Le mouvement souverainiste en question

L’autre cause est la faiblesse du mouvement nationaliste qui, depuis que le PQ y exerce son hégémonie, n’a jamais défendu l’indépendance, mais la séparation assortie d’une union, espérant séduire une majorité de la population qui désire pour le Québec plus de pouvoirs, sans se résoudre à couper tous les liens fédéraux. En 1995, après l’échec du Lac Meech et malgré le front uni des nationalistes de toutes tendances (de l’adéquiste Mario Dumont au péquiste Parizeau, en passant par le miraculé conservateur Lucien Bouchard), la majorité n’a pas été atteinte. Certains, dans la foulée de la déclaration de Parizeau, attribuèrent cette défaite aux « ethniques », proposant un retour à la vieille nation canadienne-française au fondement de la nation québécoise, diffusant un discours néoconservateur, implicitement anti-immigrants, au lieu de multiplier les ouvertures dans la continuité et l’esprit de la loi 101. La crise de ce mouvement souverainiste est profonde et ne sera pas résolue de sitôt, mais les revendications nationales demeureront, quoi qu’espèrent les fédéralistes qui, dans l’optique de Pierre-Elliot Trudeau, voudraient bien qu’on revienne aux « vraies choses ».

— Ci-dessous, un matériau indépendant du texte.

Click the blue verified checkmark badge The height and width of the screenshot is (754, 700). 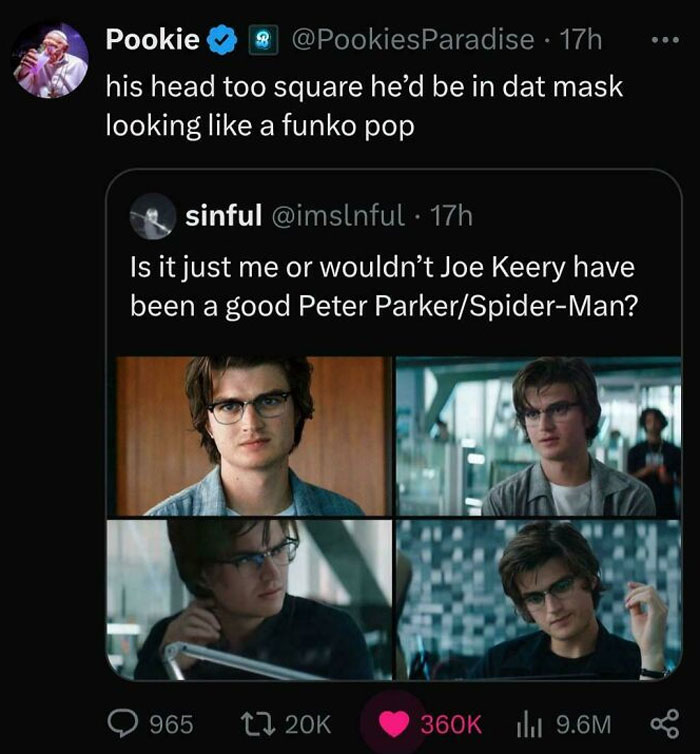point(222,40)
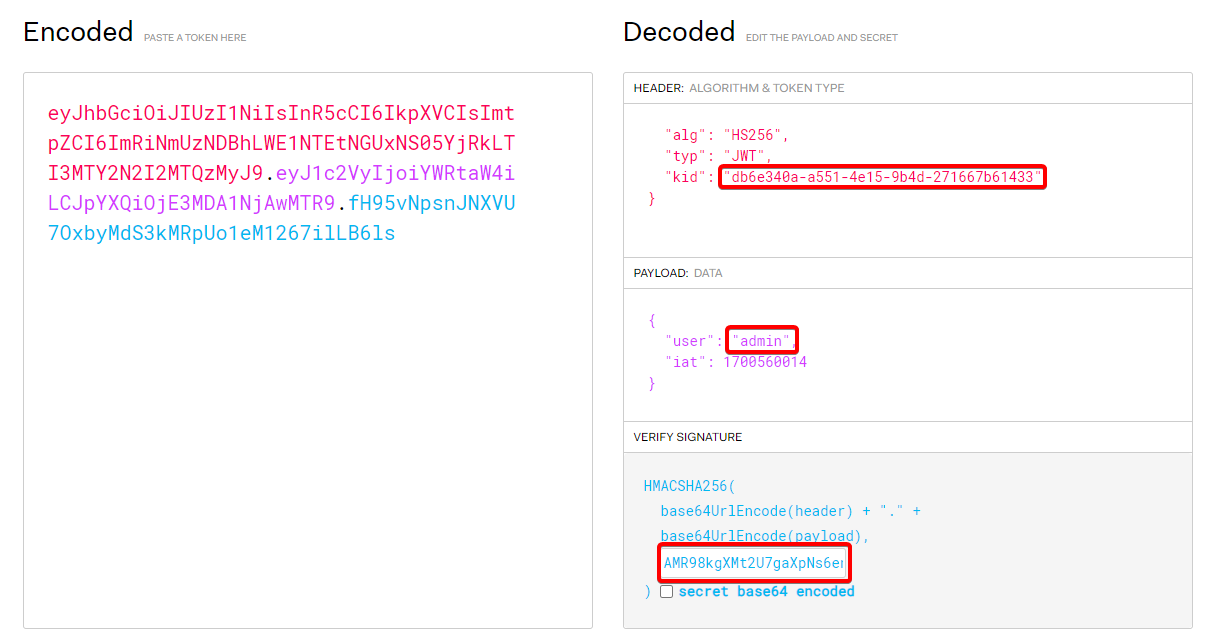
Task: Click the Verify Signature section label
Action: pos(687,437)
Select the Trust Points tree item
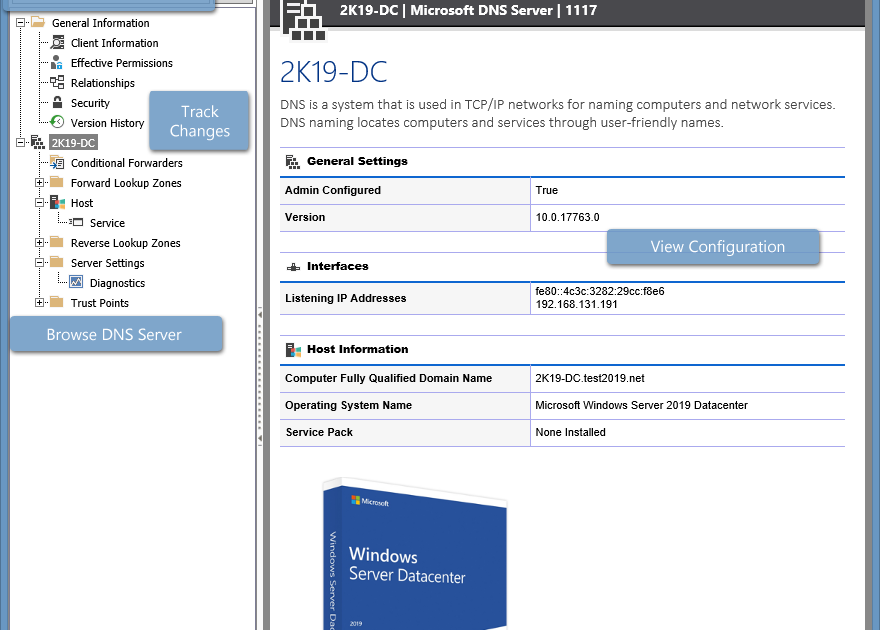Image resolution: width=880 pixels, height=630 pixels. point(100,303)
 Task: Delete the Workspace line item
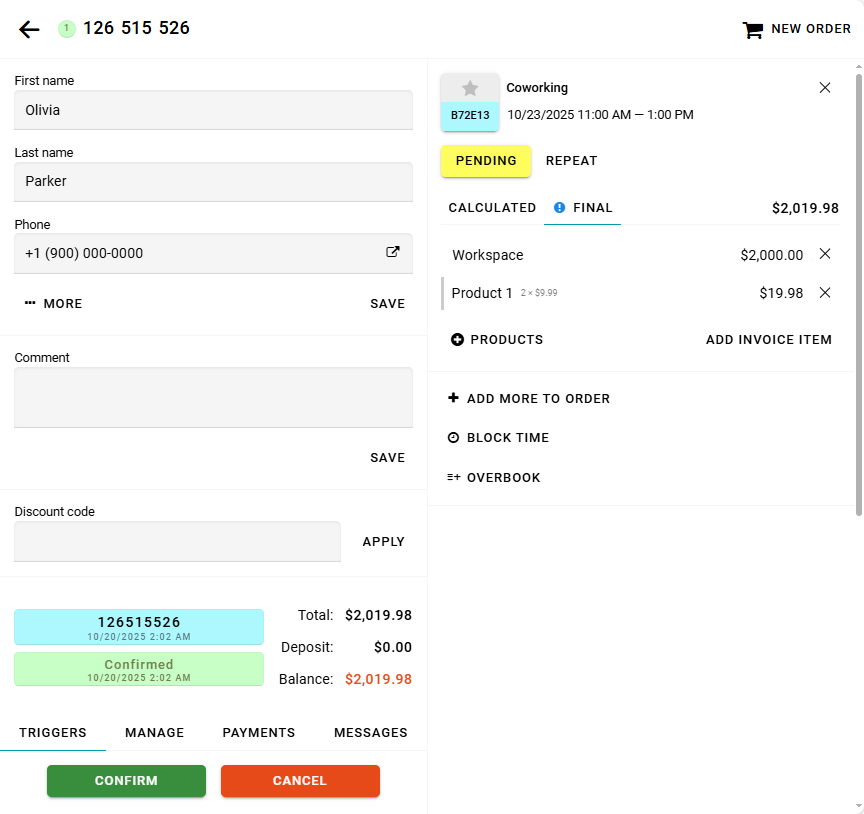pos(825,254)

Le Bloc affirmait défendre, en attendant l’indépendance, les intérêts de la nation québécoise à Ottawa et, malgré la sensibilité sociale-démocrate du tandem Duceppe et Paquette, n’a pas vraiment cherché à créer des liens avec les forces progressistes canadiennes. Le NPD va-t-il réussir à concilier les intérêts nationaux de ses députés québécois avec ceux du reste du Canada ? On peut en douter. Mais il ne peut faire pire que le Parti libéral du Canada (PLC) qui, depuis l’ère Trudeau, a vécu sur le dos du mouvement de libération nationale québécois ou le Parti conservateur canadien (PCC) qui ne s’est distingué du PLC que par des propositions à caractère symbolique.
Le PQ, depuis sa première victoire électorale, est toujours hanté par le même dilemme : les militants veulent l’indépendance le plus tôt possible, tandis que la direction, quelle qu’elle soit, désire une victoire électorale, espérant, on ne sait quand ni comment, un référendum gagnant. Curzi, Beaudoin, Lapointe ou Duceppe, à la place de Pauline Marois, ne changeraient guère cette faille au cœur même du mouvement souverainiste.

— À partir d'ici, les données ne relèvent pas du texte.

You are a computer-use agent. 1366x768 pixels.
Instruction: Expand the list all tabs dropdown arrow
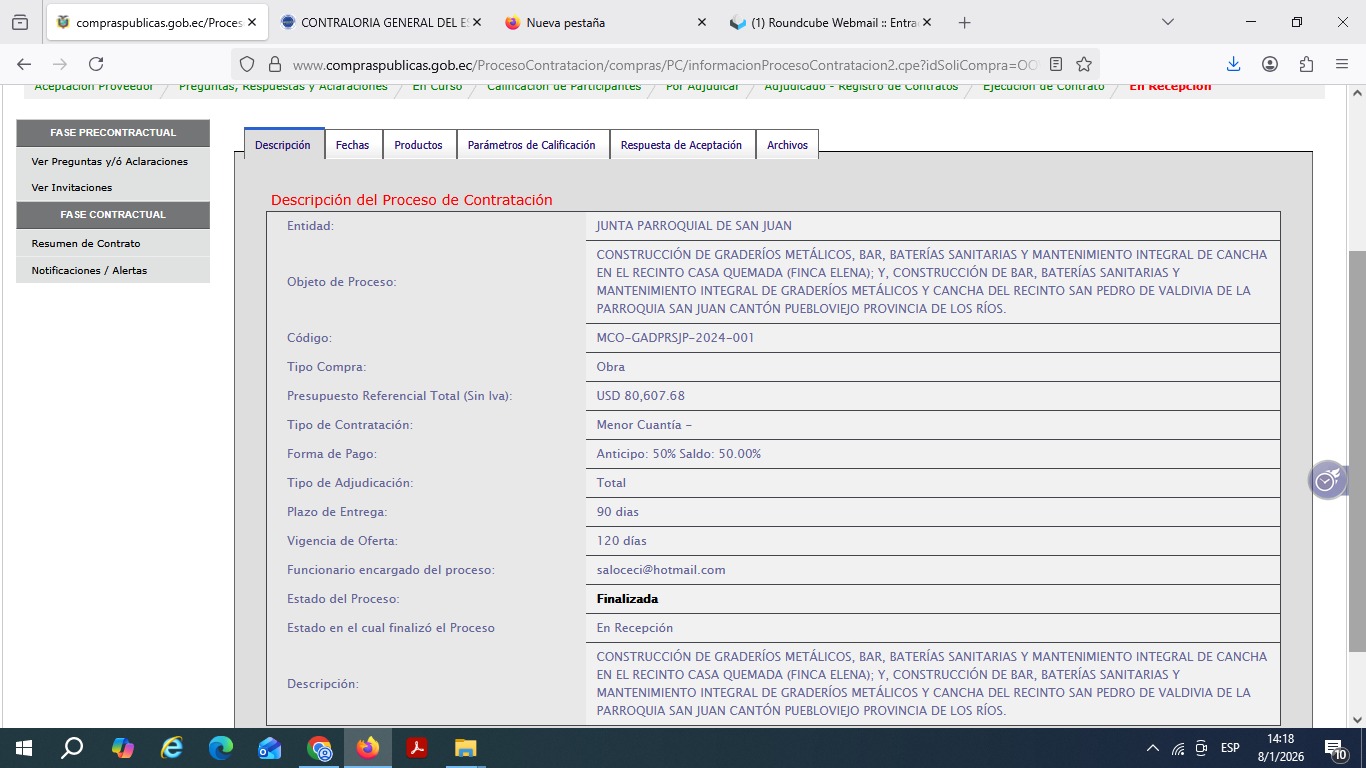(x=1168, y=22)
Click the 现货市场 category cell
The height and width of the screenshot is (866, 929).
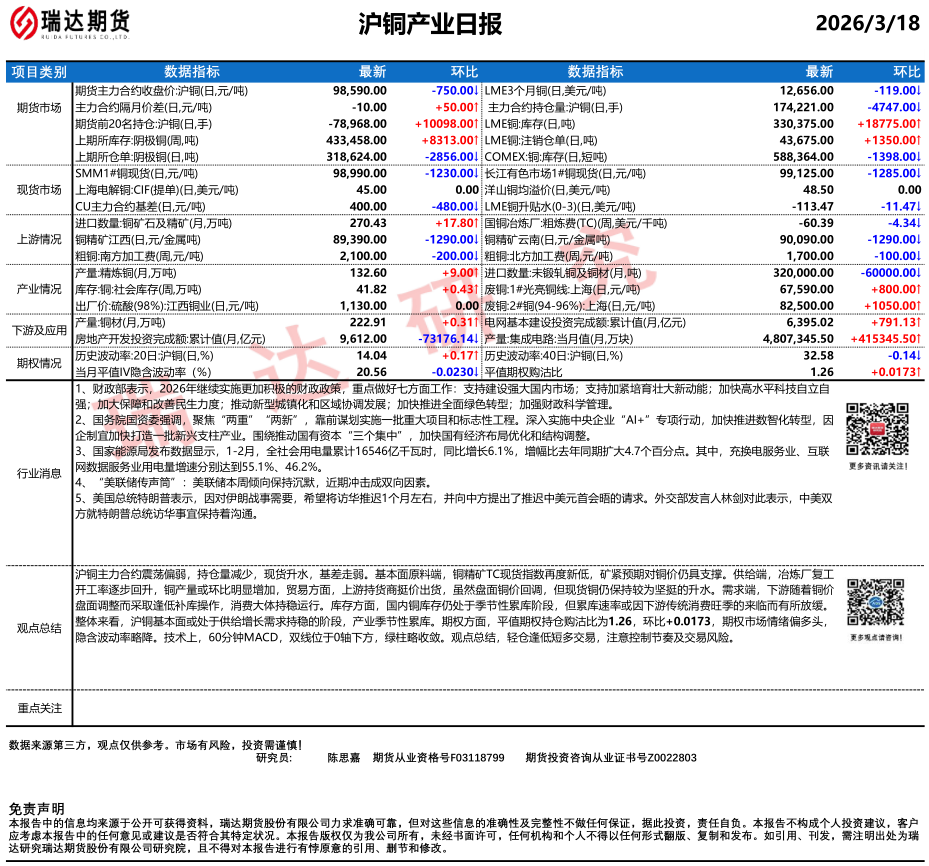[x=39, y=188]
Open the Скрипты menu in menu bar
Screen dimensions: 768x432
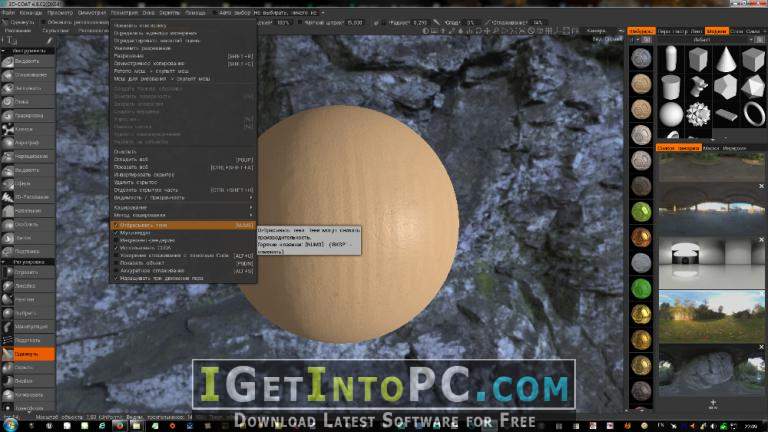[169, 13]
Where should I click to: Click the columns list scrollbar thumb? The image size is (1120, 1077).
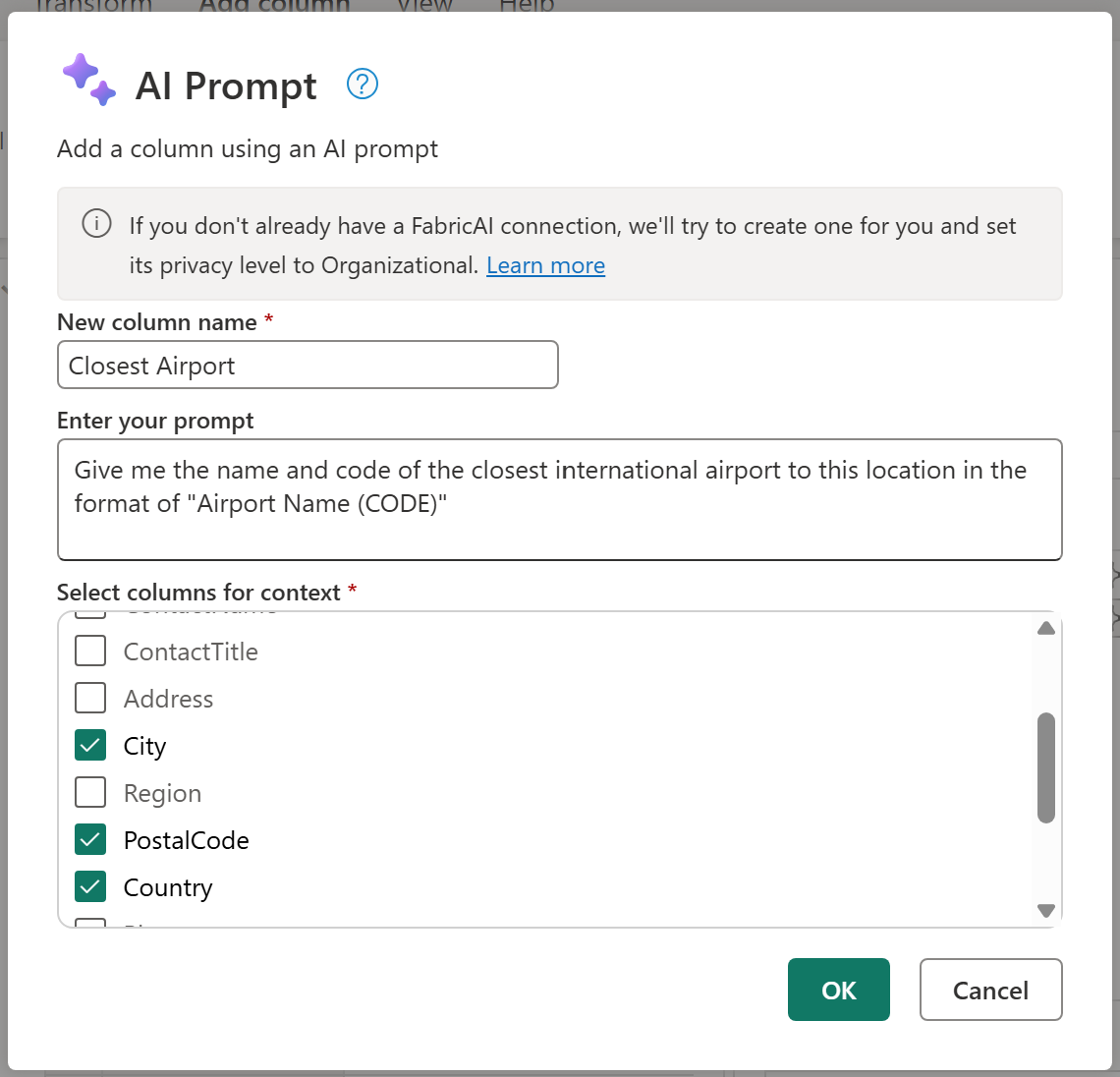point(1046,768)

La défaite du Bloc, les démissions au PQ, le passage de l’ADQ d’une position quasi souverainiste à sa naissance à une autonomie duplessiste, puis à une position fédéraliste avec Gérard Deltell, plus la volonté de l’ex-péquiste Legault de former un parti qui renvoie la souveraineté aux calendes grecques sont trop de signes convergents de la déroute du mouvement souverainiste.

La Coalition pour l’avenir du Québec de Legault-Sirois, qui propose des positions de droite sur les services publics tout en favorisant un retour au Québec inc. contraire aux positions de l’ADQ [1], jouit d’une bulle médiatique qui risque de se briser lorsqu’elle investira directement la scène politique. Cependant, si elle réussit à rallier le Réseau Liberté-Québec et l’ADQ, la nouveauté de son image lui donne la possibilité de gagner les prochaines élections.

Désespoir et espoir

Évidemment, cette victoire serait un désastre qui amplifierait celui d’un PCC majoritaire.
Espérons que QS continuera de défendre des positions fermes, qu’il développera son programme et fera élire de nouveaux députés. QS peut s’appuyer sur un mouvement féministe toujours présent et un mouvement écologiste en expansion. Malheureusement, l’ensemble du mouvement syndical est plutôt pusillanime, s’accrochant encore aux basques du PQ, comme l’illustrent tristement les positions des Syndicalistes progressistes. QS doit rejoindre les militants syndicaux et communautaires qui reconnaissent que l’avenir d’un Québec progressiste ne repose définitivement pas sur le Bloc et le PQ.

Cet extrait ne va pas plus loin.